■ DIRECTIONS ■
Please copy the lines below exactly, from the first one through the line showing "Screen dimensions: 734x286".

TASK INPUT Block Start

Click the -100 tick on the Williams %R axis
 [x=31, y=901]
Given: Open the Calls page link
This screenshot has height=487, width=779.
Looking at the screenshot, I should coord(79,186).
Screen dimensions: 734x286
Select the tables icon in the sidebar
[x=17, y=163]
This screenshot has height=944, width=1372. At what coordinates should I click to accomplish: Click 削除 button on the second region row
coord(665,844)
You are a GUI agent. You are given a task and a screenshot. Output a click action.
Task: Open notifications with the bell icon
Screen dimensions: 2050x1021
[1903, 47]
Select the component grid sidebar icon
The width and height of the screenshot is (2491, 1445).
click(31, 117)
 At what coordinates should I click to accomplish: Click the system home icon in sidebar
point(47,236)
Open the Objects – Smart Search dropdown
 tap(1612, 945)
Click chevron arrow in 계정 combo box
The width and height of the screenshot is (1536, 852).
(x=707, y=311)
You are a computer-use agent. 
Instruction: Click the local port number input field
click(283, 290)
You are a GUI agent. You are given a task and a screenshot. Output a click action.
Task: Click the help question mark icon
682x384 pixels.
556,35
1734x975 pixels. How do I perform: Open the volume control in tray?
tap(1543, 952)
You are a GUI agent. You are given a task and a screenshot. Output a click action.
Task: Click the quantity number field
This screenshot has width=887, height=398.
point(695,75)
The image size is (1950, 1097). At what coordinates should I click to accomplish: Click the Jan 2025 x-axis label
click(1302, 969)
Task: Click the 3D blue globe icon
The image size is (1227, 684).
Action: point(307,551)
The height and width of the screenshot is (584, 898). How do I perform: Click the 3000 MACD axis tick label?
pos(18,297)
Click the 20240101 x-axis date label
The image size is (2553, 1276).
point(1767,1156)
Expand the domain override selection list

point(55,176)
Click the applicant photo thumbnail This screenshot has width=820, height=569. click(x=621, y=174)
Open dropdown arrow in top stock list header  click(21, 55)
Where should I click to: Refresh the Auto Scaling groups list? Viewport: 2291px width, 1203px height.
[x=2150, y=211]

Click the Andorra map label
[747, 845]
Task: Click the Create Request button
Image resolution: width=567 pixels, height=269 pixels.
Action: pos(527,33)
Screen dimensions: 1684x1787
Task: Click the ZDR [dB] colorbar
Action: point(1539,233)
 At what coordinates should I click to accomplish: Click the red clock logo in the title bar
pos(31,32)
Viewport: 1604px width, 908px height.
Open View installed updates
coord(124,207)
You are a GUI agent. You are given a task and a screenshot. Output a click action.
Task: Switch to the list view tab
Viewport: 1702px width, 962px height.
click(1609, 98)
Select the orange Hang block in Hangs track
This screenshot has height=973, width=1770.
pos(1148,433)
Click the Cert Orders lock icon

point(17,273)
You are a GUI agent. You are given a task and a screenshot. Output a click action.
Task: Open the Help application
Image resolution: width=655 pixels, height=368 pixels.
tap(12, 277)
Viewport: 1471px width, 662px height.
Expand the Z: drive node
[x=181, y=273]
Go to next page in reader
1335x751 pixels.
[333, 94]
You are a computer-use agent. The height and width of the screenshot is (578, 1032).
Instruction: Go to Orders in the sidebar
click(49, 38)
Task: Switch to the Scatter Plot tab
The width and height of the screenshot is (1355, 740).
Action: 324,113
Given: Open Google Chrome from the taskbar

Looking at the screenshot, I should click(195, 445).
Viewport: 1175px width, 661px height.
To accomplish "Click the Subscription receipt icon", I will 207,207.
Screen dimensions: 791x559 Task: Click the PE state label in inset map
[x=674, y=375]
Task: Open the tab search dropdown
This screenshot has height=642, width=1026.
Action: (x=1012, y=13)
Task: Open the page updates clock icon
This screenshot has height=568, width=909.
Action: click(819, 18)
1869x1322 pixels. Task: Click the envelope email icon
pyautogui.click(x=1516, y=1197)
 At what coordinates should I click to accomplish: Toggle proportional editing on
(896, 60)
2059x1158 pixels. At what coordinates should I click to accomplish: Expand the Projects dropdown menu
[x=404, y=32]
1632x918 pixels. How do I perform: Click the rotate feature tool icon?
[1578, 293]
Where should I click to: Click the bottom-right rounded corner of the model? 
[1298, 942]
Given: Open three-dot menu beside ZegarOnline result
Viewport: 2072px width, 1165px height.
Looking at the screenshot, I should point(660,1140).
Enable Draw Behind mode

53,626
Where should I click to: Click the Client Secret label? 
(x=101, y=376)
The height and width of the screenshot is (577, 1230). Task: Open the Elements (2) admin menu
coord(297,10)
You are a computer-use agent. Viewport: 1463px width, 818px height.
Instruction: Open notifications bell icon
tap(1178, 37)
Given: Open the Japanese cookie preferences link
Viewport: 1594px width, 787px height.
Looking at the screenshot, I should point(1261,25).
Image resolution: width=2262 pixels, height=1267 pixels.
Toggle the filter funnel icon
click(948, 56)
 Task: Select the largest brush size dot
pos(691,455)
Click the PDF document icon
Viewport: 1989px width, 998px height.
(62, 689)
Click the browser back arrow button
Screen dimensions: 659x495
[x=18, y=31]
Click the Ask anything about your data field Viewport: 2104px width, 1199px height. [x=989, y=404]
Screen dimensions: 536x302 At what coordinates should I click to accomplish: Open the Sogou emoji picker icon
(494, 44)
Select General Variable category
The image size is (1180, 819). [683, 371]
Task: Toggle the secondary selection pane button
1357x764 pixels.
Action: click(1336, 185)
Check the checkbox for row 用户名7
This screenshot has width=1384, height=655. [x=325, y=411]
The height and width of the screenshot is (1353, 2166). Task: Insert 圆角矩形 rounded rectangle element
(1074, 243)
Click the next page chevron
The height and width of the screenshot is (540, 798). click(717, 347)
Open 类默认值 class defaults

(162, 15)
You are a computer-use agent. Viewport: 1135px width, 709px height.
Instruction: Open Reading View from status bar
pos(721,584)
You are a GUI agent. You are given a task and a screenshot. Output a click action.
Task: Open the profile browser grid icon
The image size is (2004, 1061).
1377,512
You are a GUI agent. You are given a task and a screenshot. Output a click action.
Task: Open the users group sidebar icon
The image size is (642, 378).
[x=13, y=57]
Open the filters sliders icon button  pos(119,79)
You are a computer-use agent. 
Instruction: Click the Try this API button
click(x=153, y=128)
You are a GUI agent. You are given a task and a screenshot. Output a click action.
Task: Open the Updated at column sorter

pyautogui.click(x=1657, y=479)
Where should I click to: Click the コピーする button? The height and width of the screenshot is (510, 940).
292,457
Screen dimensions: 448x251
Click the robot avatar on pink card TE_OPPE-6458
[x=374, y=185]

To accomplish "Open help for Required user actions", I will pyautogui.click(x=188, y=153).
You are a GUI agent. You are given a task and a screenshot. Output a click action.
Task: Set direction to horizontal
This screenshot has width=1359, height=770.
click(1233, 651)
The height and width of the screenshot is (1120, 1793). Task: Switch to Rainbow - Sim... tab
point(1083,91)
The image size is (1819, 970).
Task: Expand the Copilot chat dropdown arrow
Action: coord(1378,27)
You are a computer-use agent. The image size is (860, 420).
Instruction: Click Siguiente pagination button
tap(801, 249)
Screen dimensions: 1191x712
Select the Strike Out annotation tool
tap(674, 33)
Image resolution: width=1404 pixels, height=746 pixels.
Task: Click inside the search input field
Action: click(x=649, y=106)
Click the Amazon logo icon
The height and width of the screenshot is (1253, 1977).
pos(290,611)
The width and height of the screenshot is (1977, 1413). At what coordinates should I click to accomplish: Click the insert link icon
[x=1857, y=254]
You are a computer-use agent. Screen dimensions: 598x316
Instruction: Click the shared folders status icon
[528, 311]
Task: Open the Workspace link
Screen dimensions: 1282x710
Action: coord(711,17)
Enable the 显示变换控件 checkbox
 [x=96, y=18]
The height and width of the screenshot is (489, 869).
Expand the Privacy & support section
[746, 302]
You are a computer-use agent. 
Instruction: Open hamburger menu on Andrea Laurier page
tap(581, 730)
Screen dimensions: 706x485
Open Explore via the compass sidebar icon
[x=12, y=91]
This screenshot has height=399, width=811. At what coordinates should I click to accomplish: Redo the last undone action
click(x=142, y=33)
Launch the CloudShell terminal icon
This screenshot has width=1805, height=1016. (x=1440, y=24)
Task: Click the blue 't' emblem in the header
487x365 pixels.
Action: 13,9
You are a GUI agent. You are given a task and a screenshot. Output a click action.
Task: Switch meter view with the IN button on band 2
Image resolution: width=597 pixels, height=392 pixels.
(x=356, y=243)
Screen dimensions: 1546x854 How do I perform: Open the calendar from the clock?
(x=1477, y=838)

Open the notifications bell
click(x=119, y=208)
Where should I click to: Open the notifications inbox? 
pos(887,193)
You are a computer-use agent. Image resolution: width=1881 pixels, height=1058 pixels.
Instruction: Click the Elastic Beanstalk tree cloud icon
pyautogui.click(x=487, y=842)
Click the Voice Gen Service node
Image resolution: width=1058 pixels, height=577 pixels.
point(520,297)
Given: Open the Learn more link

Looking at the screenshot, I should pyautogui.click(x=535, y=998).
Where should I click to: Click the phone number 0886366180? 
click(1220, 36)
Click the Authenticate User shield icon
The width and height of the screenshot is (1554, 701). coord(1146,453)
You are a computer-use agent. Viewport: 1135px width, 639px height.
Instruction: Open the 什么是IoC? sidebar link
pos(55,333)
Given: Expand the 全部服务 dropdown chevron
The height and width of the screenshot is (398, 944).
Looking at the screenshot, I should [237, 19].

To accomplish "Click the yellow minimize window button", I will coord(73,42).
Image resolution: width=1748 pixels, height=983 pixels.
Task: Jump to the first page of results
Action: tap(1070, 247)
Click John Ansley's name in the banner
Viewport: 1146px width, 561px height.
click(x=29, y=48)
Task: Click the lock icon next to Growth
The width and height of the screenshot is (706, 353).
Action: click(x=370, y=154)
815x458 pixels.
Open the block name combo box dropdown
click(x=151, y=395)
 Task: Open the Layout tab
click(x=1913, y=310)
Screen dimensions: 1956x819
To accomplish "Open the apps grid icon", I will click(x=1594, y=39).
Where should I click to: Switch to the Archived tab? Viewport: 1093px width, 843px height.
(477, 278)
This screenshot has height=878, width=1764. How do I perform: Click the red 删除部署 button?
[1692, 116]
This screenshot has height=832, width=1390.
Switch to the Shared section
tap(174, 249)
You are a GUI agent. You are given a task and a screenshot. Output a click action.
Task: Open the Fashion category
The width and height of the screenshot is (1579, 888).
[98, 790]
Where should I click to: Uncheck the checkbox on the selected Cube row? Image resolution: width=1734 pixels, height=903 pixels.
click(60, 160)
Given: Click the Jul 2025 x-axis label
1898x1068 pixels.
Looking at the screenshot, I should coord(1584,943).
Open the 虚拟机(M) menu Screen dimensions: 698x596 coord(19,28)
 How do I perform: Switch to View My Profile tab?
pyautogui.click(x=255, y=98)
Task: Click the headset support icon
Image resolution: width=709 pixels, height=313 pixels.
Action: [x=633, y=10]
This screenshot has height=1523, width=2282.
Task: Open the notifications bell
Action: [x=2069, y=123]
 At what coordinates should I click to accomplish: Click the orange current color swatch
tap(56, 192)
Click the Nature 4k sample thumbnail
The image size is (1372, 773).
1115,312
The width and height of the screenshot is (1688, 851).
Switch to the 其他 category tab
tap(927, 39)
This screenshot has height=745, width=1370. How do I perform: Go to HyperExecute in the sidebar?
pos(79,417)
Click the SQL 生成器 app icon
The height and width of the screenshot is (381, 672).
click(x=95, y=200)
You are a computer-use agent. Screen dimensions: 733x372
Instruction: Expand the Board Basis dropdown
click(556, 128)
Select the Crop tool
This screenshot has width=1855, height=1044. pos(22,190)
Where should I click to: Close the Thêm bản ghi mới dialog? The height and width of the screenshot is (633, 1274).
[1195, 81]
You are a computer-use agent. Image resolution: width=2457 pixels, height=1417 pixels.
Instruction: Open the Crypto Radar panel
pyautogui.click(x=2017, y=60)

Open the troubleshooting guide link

TASK INPUT Block End

■ WRITTEN RESPONSE ■
Click the -100 tick on the Williams %R axis
 [x=31, y=901]
Given: Open the Calls page link
This screenshot has height=487, width=779.
Looking at the screenshot, I should coord(79,186).
Screen dimensions: 734x286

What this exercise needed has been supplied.